--- START ---

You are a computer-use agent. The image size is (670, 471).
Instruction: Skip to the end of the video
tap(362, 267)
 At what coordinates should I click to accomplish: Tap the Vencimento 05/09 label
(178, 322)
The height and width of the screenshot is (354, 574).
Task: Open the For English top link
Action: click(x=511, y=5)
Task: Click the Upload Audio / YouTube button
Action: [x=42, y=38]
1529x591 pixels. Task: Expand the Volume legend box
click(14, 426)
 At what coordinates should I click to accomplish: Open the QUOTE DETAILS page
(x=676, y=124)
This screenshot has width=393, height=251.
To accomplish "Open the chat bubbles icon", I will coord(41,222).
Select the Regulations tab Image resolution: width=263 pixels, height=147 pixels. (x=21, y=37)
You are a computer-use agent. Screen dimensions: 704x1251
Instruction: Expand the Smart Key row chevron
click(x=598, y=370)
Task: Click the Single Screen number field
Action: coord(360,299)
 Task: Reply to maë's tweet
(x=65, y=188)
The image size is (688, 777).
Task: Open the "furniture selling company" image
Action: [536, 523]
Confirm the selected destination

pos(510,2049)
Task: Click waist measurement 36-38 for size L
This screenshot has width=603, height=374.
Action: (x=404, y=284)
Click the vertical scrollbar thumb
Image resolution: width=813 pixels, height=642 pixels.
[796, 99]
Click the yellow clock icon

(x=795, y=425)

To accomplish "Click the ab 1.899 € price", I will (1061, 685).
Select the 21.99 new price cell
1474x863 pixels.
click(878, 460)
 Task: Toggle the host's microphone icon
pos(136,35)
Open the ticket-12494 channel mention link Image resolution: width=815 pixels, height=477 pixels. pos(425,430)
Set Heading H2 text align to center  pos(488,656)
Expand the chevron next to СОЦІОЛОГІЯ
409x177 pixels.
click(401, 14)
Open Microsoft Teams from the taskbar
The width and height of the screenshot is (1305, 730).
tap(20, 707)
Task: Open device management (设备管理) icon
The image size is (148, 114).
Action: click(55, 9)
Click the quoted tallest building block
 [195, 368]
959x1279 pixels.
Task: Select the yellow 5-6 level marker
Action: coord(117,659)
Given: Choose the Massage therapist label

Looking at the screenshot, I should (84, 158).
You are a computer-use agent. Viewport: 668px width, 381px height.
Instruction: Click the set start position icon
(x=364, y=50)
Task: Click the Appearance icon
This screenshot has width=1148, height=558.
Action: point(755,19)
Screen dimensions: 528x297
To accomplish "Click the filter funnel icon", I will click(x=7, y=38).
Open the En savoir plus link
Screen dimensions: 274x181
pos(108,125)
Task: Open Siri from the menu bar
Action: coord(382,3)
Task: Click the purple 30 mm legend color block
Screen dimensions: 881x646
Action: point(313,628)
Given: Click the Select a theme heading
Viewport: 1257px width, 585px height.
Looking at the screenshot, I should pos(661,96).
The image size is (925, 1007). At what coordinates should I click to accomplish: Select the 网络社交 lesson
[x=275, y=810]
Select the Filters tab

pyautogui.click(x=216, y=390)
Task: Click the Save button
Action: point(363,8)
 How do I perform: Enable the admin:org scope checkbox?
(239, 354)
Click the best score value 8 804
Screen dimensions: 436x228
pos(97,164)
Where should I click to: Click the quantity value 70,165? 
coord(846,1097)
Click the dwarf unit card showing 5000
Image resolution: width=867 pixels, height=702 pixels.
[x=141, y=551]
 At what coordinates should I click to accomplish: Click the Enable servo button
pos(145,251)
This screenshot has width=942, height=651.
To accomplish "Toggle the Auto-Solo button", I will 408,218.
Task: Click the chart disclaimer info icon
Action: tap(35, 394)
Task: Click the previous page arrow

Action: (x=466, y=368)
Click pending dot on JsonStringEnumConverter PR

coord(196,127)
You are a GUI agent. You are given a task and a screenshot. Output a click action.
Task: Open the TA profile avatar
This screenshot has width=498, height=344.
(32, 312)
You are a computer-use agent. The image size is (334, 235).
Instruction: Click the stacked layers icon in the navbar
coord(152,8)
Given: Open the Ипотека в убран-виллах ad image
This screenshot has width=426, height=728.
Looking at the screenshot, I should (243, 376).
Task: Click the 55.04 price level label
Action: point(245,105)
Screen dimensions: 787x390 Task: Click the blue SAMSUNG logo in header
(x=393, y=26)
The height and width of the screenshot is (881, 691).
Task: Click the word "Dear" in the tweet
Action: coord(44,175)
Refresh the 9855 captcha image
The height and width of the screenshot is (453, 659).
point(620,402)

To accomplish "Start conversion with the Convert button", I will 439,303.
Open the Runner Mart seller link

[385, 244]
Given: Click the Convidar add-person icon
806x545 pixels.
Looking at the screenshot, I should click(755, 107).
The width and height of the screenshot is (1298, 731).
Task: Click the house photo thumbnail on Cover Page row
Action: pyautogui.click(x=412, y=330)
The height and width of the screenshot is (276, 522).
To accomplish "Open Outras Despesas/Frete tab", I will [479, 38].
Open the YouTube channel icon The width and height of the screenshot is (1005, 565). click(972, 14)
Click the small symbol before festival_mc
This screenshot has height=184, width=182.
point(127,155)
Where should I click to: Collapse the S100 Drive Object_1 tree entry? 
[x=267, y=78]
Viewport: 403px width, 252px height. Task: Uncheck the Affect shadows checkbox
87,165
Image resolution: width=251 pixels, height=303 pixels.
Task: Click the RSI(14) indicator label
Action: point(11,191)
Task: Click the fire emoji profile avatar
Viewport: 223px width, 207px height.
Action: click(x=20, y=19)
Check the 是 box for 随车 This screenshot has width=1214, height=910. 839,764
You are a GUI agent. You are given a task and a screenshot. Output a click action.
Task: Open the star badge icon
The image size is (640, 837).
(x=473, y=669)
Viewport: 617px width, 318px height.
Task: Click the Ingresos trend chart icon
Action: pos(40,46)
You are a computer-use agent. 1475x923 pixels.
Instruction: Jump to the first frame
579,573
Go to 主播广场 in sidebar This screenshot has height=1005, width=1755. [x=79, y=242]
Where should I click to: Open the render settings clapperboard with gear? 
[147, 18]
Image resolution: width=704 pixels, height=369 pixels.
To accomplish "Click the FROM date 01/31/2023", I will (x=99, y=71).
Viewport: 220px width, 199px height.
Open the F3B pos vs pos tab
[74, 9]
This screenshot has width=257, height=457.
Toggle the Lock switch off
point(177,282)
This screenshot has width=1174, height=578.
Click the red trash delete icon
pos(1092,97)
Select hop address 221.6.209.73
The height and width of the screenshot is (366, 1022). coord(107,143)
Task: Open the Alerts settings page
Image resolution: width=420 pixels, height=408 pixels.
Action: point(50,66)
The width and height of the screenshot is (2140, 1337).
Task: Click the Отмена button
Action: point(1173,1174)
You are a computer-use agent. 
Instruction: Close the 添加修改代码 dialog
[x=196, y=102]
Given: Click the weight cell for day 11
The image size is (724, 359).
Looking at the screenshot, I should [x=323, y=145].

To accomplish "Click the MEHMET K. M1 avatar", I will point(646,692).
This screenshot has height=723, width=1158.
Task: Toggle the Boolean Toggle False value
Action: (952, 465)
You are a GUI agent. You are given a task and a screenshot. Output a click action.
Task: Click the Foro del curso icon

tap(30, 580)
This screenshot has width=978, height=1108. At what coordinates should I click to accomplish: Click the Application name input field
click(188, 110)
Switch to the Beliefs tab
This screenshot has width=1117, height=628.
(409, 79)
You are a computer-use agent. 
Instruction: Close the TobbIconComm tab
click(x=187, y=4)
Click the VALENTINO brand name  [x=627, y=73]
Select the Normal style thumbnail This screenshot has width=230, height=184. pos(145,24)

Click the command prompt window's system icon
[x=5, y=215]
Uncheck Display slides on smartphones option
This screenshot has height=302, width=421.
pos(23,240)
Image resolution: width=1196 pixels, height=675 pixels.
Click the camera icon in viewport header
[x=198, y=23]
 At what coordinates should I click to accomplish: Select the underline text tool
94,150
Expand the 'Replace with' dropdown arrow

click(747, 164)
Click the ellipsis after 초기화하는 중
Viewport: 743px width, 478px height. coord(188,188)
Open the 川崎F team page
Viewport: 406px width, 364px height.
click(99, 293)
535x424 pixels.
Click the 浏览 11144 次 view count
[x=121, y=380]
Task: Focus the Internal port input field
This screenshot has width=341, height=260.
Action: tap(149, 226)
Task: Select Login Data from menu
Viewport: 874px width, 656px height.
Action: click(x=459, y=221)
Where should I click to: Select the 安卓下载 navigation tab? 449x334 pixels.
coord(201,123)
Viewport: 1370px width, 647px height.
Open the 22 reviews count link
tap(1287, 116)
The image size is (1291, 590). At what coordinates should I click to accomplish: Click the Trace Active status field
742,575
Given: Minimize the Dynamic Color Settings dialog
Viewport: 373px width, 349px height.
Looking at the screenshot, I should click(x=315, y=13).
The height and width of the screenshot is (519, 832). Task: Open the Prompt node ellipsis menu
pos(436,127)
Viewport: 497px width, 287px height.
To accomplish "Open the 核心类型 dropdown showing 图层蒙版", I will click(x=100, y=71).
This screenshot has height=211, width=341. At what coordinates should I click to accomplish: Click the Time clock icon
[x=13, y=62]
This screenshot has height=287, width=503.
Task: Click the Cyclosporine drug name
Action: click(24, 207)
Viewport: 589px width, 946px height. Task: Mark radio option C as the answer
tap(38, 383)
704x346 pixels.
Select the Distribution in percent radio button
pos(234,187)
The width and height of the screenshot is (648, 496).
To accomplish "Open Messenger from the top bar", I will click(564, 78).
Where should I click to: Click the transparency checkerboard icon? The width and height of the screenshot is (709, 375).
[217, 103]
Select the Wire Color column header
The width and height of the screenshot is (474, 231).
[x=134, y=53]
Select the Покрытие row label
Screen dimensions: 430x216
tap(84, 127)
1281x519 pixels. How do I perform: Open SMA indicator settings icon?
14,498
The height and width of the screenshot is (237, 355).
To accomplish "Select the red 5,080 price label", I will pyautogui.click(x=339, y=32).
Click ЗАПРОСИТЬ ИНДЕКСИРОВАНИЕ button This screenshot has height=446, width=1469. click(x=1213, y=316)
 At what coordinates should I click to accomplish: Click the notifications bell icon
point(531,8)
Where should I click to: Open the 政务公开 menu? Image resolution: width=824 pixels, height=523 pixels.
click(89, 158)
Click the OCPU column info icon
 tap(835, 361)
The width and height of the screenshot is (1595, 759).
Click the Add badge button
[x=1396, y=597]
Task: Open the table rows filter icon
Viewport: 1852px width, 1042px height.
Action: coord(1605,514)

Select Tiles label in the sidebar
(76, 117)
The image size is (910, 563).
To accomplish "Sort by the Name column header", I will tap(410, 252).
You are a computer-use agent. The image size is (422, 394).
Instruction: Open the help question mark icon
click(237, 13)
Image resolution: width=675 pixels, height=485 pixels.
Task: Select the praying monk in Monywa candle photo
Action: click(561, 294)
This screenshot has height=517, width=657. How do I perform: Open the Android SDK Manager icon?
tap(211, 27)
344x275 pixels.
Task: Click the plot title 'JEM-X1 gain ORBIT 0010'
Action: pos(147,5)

--- END ---

--- Exercise instructions ---
The requested output is the line holding "704x346 pixels." and every line after it up to the last line of the listing, exactly, with nothing else.

--- Output of the exercise ---
704x346 pixels.
Select the Distribution in percent radio button
pos(234,187)
The width and height of the screenshot is (648, 496).
To accomplish "Open Messenger from the top bar", I will click(564, 78).
Where should I click to: Click the transparency checkerboard icon? The width and height of the screenshot is (709, 375).
[217, 103]
Select the Wire Color column header
The width and height of the screenshot is (474, 231).
[x=134, y=53]
Select the Покрытие row label
Screen dimensions: 430x216
tap(84, 127)
1281x519 pixels. How do I perform: Open SMA indicator settings icon?
14,498
The height and width of the screenshot is (237, 355).
To accomplish "Select the red 5,080 price label", I will pyautogui.click(x=339, y=32).
Click ЗАПРОСИТЬ ИНДЕКСИРОВАНИЕ button This screenshot has height=446, width=1469. click(x=1213, y=316)
 At what coordinates should I click to accomplish: Click the notifications bell icon
point(531,8)
Where should I click to: Open the 政务公开 menu? Image resolution: width=824 pixels, height=523 pixels.
click(89, 158)
Click the OCPU column info icon
 tap(835, 361)
The width and height of the screenshot is (1595, 759).
Click the Add badge button
[x=1396, y=597]
Task: Open the table rows filter icon
Viewport: 1852px width, 1042px height.
Action: coord(1605,514)

Select Tiles label in the sidebar
(76, 117)
The image size is (910, 563).
To accomplish "Sort by the Name column header", I will tap(410, 252).
You are a computer-use agent. The image size is (422, 394).
Instruction: Open the help question mark icon
click(237, 13)
Image resolution: width=675 pixels, height=485 pixels.
Task: Select the praying monk in Monywa candle photo
Action: click(561, 294)
This screenshot has height=517, width=657. How do I perform: Open the Android SDK Manager icon?
tap(211, 27)
344x275 pixels.
Task: Click the plot title 'JEM-X1 gain ORBIT 0010'
Action: pos(147,5)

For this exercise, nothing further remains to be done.